Preferisci utilizzare le pinne o  la monopinna?

Quando ho iniziato, un bel po’ di anni fa, si usavano le due pinne. Adesso, per le profondità maggiori e per le distanze più lunghe in piscina, si usa la monopinna, che per la prestazione in sé stessa è sicuramente più performante. Tuttavia, le pinne sono più comode in acqua e permettono movimenti che con la monopinna non potresti avere.

 

Perché ad un ragazzo consiglieresti di praticare apnea?

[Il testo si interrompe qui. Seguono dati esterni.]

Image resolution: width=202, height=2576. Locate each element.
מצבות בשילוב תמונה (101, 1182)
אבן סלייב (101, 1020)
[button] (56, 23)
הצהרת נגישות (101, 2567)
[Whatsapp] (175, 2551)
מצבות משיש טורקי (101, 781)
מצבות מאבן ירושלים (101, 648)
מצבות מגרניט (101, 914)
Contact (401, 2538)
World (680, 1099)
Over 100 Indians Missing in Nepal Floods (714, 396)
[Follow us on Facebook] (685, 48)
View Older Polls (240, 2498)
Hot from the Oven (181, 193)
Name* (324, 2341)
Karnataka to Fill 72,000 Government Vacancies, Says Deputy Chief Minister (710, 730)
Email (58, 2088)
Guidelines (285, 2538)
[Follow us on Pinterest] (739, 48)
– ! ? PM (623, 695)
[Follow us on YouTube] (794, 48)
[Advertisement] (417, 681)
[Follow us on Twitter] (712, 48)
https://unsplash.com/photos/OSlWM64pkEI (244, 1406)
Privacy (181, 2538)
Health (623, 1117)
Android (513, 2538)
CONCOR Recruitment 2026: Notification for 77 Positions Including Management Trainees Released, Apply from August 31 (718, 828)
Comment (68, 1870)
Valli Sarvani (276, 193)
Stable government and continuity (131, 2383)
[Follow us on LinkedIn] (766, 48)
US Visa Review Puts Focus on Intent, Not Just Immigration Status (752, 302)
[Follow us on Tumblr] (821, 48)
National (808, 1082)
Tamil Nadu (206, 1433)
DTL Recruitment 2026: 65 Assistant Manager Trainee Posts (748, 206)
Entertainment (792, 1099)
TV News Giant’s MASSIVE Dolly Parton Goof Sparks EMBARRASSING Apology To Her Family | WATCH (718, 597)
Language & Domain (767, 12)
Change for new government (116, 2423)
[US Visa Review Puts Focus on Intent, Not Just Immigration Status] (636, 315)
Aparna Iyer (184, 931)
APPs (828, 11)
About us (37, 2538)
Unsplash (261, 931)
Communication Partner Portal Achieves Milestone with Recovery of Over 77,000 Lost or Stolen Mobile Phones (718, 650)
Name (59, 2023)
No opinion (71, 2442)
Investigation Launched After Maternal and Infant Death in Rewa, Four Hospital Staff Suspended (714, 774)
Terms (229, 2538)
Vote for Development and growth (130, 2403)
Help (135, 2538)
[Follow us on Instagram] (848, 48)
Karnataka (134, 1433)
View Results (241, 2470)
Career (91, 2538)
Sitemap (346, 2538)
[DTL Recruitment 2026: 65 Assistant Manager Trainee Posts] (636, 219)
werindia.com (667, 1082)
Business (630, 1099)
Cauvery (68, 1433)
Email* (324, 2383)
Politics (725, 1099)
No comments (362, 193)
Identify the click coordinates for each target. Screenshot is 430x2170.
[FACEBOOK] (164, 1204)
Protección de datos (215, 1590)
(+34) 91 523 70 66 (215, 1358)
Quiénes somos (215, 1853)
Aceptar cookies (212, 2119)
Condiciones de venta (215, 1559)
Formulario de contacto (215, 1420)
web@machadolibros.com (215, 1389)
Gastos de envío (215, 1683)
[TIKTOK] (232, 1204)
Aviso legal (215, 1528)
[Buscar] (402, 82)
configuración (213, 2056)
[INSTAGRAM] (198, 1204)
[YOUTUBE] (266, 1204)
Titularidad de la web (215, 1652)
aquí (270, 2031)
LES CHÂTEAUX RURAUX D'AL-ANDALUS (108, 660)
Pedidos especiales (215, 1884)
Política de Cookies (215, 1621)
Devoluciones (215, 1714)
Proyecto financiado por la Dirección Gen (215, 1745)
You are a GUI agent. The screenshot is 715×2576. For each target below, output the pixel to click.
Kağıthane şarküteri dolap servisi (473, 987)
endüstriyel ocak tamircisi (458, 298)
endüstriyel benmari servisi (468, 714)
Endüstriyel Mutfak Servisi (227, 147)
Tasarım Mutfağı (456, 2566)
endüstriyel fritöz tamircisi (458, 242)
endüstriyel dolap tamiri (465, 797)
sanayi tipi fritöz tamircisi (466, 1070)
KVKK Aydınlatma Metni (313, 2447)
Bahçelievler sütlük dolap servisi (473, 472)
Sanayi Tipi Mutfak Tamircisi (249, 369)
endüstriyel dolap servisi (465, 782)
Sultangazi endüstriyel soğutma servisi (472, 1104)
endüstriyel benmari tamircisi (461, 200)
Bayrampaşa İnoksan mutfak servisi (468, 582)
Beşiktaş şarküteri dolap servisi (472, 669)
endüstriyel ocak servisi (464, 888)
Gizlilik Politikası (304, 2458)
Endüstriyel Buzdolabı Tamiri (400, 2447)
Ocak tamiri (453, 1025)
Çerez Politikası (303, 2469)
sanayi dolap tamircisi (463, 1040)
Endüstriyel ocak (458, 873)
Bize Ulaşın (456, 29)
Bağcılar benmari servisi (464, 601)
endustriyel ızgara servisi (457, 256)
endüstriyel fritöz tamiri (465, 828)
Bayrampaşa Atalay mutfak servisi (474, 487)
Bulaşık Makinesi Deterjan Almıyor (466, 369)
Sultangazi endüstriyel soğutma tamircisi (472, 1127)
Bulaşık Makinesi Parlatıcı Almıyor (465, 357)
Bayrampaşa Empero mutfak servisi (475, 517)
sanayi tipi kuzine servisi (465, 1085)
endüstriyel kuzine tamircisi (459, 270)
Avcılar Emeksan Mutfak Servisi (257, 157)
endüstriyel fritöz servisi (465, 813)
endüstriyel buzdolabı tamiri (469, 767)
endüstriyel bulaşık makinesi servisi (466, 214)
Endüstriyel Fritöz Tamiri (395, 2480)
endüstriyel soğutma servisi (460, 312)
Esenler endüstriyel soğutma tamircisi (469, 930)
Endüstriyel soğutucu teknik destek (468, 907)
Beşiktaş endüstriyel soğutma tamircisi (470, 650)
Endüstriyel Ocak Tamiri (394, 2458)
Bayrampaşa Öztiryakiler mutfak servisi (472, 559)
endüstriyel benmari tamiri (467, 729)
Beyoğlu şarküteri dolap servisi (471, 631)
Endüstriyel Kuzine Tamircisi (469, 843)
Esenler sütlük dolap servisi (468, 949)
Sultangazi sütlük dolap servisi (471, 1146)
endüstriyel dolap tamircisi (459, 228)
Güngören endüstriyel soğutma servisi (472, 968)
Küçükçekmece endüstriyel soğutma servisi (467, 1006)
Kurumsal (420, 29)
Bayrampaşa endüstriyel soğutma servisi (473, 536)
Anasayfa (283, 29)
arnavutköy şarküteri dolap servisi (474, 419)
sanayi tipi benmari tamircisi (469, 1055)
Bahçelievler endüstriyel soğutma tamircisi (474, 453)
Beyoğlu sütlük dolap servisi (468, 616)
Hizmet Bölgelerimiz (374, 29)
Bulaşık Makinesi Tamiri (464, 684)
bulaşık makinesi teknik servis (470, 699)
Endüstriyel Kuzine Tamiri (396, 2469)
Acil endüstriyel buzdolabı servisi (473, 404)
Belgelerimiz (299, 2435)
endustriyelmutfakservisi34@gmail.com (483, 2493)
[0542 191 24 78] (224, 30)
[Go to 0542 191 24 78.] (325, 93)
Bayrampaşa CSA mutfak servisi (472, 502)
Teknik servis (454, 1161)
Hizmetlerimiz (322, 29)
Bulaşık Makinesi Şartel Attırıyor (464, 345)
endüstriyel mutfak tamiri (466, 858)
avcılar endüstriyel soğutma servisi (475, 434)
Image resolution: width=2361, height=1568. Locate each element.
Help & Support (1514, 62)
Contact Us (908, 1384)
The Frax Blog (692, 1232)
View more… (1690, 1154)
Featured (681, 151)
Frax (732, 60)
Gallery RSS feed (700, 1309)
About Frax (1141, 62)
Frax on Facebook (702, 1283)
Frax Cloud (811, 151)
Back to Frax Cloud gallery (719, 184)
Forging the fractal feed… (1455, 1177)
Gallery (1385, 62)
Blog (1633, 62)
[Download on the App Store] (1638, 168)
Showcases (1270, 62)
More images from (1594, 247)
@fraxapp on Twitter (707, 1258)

Diciamo che nessuno comincia a fare apnea spontaneamente senza la personale consapevolezza che sia una piacevole disciplina. Ad ogni modo, io la consiglio a tutti, anche a chi è scettico, per molti buoni motivi. Primo tra tutti il contatto con la natura marina in modo semplice, disinvolto e sincero. Non bisogna pensare che trattenere il respiro sia una prova di forza o di coraggio, perché, per assurdo, posso assicurare che nel contesto acqua da una sensazione di benessere. Insomma, con l’apnea si riesce a vivere il mare con tutto il rispetto che merita. D’altro canto, io ho iniziato proprio così, poco per volta, rimanendo colpito ogni volta da come si stava bene sott’acqua.

 

Ma perché consigliarla rispetto ad altri sport?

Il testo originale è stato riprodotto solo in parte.